*AIM OF THE TASK*. Rewrite the lines from the one containing "Where should I click to: Select" through the one containing "pos(360,34)", inclusive, with "screenshot" changed to "image" and nothing else altered.

BEGIN EXERCISE INPUT

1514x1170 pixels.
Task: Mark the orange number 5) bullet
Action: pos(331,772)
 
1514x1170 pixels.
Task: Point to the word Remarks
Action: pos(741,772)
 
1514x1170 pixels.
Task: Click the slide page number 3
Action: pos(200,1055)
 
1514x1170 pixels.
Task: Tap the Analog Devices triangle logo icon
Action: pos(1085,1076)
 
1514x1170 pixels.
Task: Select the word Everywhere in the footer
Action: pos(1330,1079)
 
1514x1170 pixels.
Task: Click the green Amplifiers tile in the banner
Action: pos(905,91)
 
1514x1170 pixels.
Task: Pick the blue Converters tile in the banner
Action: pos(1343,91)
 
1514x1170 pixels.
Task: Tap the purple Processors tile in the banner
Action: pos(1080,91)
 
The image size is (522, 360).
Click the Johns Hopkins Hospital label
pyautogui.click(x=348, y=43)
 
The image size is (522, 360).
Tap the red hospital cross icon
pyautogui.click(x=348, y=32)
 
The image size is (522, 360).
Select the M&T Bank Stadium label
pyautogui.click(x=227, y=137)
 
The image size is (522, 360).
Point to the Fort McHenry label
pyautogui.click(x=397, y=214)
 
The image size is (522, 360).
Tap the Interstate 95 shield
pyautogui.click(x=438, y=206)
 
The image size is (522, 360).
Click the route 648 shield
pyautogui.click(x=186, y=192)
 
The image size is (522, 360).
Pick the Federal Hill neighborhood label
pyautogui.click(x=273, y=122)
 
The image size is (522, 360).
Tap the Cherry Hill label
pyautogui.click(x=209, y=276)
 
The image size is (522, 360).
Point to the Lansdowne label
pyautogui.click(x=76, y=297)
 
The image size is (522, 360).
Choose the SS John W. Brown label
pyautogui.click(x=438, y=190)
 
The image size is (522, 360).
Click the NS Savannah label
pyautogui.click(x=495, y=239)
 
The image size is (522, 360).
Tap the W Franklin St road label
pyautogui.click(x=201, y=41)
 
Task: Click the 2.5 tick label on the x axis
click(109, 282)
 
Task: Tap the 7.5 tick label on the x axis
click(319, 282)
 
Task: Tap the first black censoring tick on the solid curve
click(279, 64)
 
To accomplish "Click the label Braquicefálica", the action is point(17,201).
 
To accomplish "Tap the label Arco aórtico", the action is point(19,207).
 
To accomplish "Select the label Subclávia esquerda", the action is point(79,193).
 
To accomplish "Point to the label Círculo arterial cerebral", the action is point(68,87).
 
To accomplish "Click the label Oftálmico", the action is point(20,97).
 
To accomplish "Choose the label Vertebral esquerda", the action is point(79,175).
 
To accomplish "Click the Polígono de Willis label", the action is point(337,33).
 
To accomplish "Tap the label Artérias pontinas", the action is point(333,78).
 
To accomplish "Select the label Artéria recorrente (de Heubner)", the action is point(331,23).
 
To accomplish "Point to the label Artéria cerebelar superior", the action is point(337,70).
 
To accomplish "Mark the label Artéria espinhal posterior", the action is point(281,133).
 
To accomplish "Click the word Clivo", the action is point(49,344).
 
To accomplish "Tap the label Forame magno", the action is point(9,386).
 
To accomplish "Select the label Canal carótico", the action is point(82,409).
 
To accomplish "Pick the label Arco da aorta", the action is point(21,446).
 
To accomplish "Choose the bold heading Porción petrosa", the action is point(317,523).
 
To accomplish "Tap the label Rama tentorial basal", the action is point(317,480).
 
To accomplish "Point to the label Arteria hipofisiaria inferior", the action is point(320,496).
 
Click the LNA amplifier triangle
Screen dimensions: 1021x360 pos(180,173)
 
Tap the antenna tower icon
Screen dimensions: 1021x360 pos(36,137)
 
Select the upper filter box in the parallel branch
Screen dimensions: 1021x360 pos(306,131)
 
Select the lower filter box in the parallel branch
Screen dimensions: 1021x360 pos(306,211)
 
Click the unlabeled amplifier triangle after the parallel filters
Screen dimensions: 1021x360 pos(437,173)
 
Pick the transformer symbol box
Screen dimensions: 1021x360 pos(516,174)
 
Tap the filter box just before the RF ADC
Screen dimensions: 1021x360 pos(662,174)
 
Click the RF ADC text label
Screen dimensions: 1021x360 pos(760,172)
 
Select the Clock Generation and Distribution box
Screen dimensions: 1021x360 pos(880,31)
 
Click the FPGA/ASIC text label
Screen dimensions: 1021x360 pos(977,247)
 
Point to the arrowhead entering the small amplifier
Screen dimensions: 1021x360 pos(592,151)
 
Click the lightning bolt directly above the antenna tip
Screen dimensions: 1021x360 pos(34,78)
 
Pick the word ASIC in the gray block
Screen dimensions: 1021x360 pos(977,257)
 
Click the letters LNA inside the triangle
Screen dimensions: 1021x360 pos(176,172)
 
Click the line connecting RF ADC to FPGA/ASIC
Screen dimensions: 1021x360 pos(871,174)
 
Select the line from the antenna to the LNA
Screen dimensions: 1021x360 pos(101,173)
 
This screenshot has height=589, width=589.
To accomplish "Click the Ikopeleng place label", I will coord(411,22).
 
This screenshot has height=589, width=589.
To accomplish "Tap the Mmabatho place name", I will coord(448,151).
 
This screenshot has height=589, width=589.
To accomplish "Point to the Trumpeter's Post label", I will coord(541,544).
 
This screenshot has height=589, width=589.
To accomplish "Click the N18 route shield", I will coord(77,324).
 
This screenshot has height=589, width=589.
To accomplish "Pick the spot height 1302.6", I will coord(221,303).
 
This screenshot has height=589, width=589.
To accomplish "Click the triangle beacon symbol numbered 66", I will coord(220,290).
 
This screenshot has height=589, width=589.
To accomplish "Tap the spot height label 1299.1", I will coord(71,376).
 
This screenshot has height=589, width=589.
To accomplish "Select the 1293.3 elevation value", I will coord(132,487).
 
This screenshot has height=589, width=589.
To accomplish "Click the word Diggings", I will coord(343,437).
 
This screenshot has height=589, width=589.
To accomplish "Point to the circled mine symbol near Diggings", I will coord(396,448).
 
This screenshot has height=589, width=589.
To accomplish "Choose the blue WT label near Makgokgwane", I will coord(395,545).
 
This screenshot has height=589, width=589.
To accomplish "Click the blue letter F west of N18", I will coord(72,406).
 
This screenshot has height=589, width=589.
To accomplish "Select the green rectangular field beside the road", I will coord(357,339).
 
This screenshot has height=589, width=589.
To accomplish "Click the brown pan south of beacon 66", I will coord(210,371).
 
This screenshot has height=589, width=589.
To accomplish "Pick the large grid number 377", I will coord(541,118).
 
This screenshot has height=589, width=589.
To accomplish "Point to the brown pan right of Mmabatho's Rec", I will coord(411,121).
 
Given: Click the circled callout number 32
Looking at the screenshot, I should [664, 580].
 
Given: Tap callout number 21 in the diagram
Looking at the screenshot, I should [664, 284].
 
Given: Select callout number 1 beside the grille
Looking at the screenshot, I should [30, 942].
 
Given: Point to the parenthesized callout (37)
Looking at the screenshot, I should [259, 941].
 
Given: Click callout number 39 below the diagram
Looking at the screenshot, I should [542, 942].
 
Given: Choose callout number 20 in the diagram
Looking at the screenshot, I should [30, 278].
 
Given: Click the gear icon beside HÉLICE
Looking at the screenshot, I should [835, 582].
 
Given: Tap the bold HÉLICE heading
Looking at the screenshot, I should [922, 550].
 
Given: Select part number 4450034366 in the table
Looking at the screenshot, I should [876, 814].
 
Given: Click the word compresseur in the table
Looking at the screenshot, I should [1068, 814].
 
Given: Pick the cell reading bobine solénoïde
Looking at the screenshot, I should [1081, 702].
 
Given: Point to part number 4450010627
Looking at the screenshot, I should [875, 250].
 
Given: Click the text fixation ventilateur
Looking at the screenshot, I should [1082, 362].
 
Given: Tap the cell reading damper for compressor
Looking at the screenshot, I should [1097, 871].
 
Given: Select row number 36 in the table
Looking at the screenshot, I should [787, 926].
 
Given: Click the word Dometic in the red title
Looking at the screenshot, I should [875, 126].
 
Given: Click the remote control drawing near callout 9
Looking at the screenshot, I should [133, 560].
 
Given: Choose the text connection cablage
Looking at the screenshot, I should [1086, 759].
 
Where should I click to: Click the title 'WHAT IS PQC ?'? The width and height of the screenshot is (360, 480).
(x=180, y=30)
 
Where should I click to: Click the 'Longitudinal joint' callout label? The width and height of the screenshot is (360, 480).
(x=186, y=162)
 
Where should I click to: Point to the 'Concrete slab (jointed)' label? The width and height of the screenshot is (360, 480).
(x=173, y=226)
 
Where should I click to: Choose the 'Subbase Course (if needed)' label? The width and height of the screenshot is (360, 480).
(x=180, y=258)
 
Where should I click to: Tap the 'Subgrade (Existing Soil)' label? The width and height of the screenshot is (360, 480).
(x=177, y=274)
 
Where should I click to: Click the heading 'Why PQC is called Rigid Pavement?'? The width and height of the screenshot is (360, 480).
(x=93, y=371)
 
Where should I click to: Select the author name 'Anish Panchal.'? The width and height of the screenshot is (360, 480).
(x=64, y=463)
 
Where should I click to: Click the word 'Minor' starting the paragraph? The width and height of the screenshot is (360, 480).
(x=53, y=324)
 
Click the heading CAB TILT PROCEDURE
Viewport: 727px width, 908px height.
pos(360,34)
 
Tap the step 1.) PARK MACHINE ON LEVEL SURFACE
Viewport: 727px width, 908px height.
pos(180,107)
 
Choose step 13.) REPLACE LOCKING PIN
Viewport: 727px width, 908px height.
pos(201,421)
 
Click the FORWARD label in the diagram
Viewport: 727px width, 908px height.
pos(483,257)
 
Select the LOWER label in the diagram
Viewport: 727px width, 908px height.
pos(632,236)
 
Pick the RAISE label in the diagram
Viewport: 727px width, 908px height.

END EXERCISE INPUT

*EXPECTED ANSWER*.
Where should I click to: Select the author name 'Anish Panchal.'? The width and height of the image is (360, 480).
(x=64, y=463)
 
Where should I click to: Click the word 'Minor' starting the paragraph? The width and height of the image is (360, 480).
(x=53, y=324)
 
Click the heading CAB TILT PROCEDURE
Viewport: 727px width, 908px height.
pos(360,34)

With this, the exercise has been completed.